Group Renews Call For Ban On Celebrex

More evidence has linked painkiller Celebrex to increased risk of heart attacks and strokes, consumer group Public Citizen said on Monday as it renewed calls for the government to ban Pfizer Inc. from selling Celebrex and arthritis drug Bextra. A study testing Celebrex for use in Alzheimer's patients found a "statistically significant difference" in cardiovascular adverse events between patients taking the drug and those taking a placebo, according to results posted on the Pharmaceutical Research and Manufacturers of America Web site last week.
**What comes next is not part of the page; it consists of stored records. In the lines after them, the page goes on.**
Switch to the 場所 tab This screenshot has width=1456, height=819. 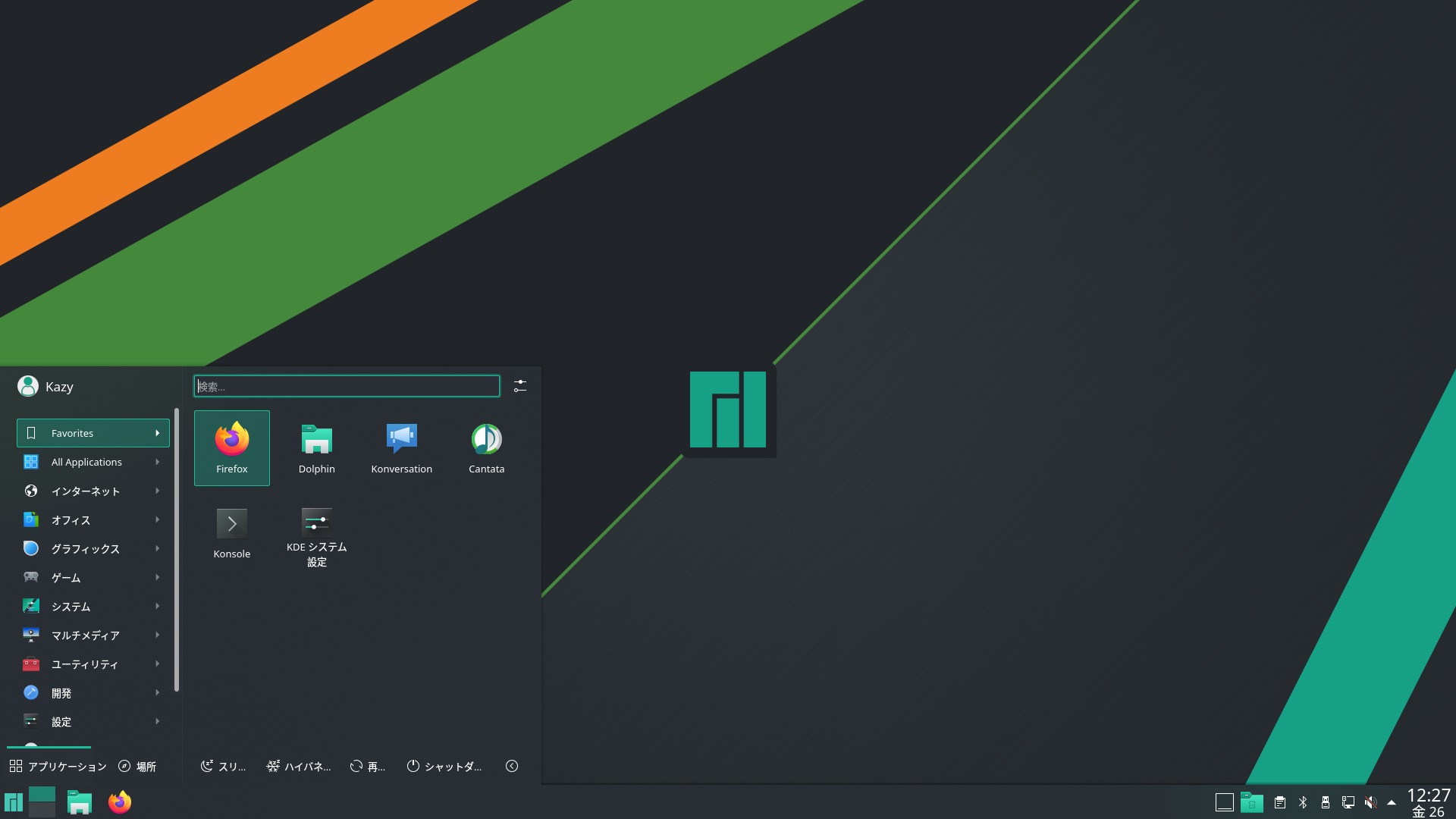137,766
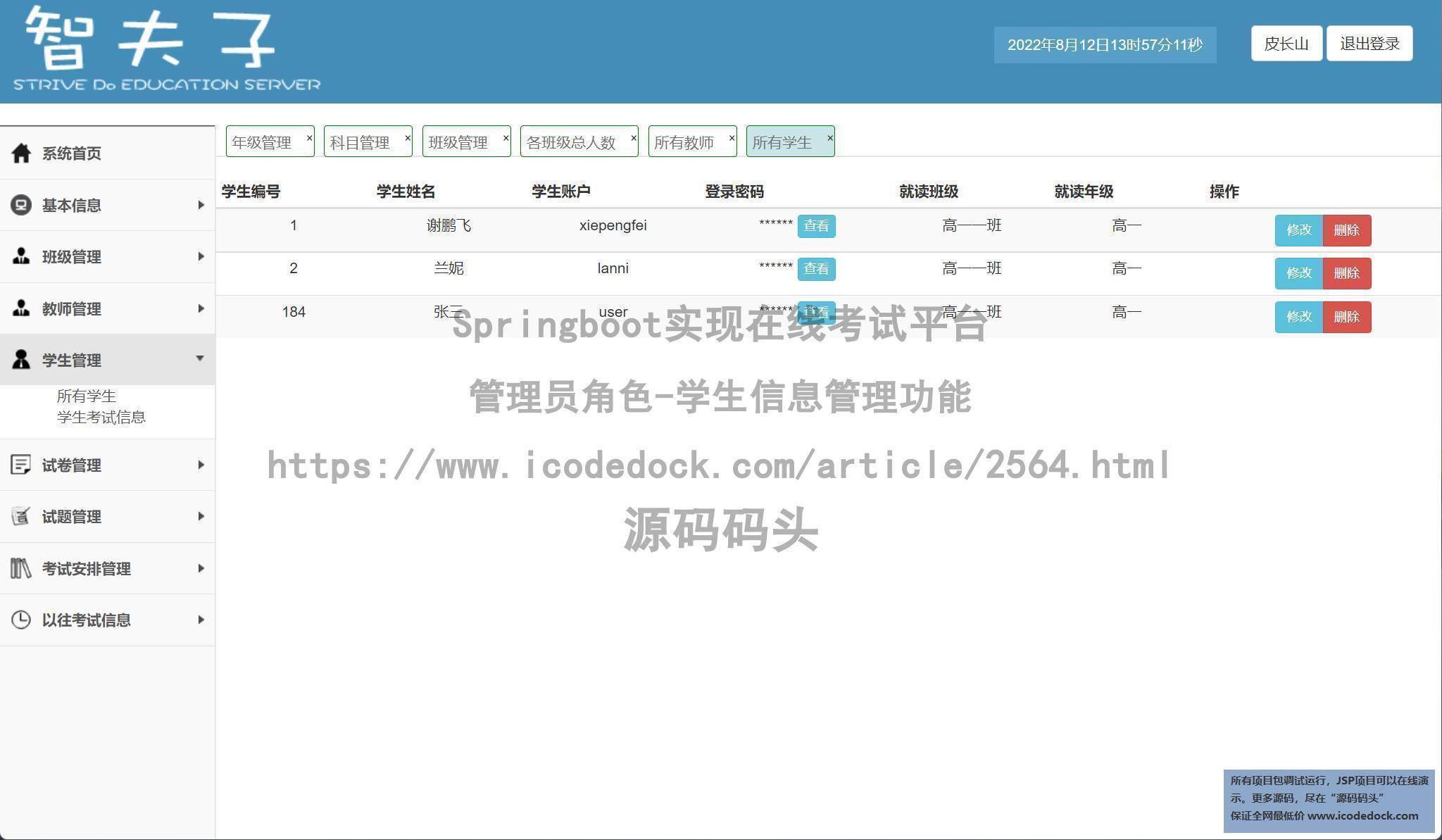The image size is (1442, 840).
Task: Click the 基本信息 sidebar icon
Action: pos(21,205)
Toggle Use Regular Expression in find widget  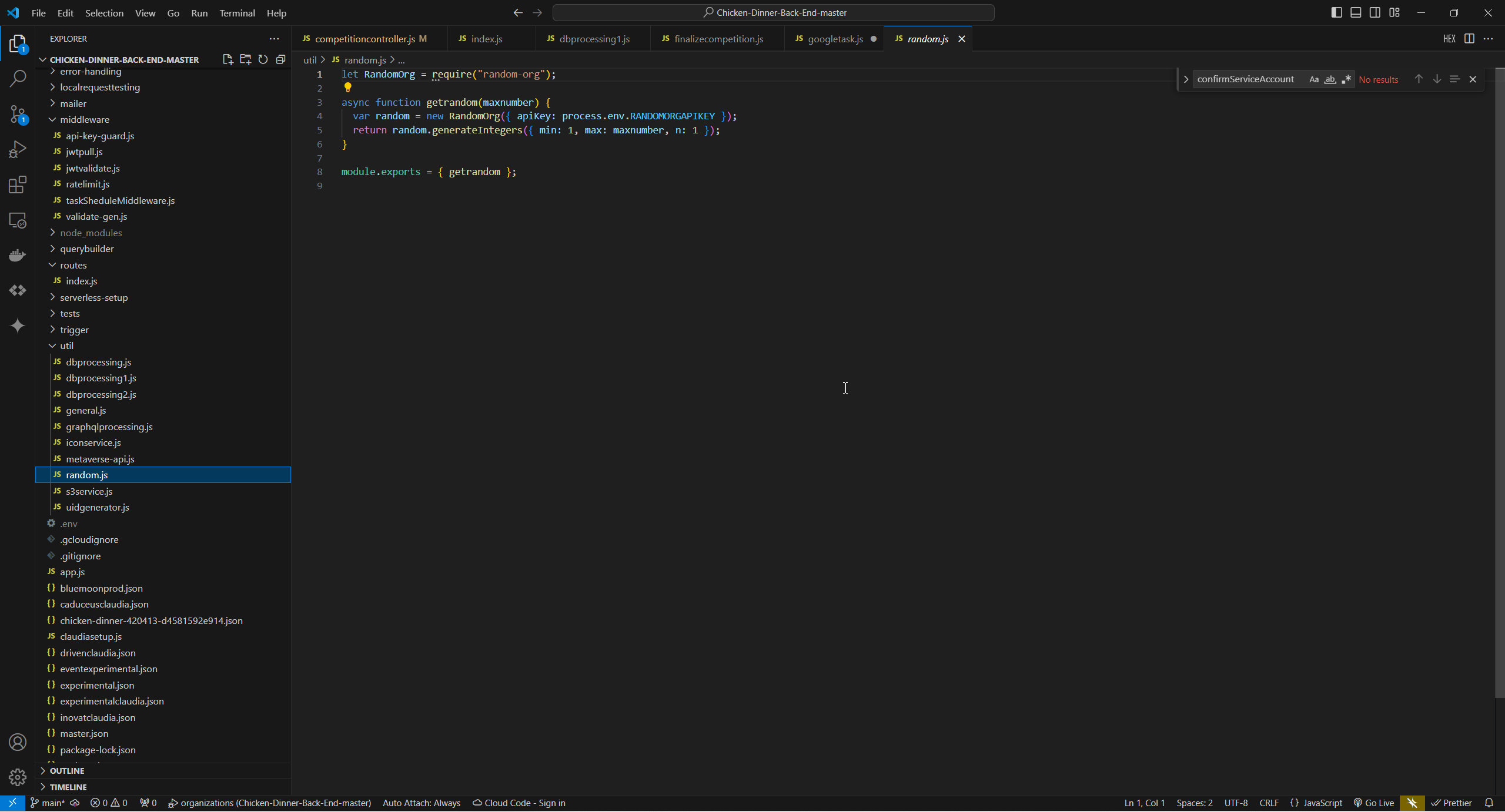pos(1346,79)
Public Citizen said Celebrex raised the risk of serious cardiovascular events to 3.6 times that of a placebo. Last December, a different study linked Celebrex to increased cardiovascular problems, but the company said it would continue to market the drug. Pfizer's president of worldwide development, Dr. Joseph Feczko, said the results revealed in the December study were not consistent with a "large body of data" that the company had collected. The results posted on the trade group web site were from a study completed in 1999. Celebrex and Bextra are the only cox-2 inhibitor painkillers left on the market since Merck & Co. removed Vioxx last September after a study found it doubled patients risk of heart attack and strokes. Bextra has also been linked to increase risk of cardiovascular problems. Next month, the U.S. Food and Drug Administration (news - web sites) is holding a hearing on the safety of cox-2 inhibitors and has already suggested doctors consider alternatives to prescribing Celebrex.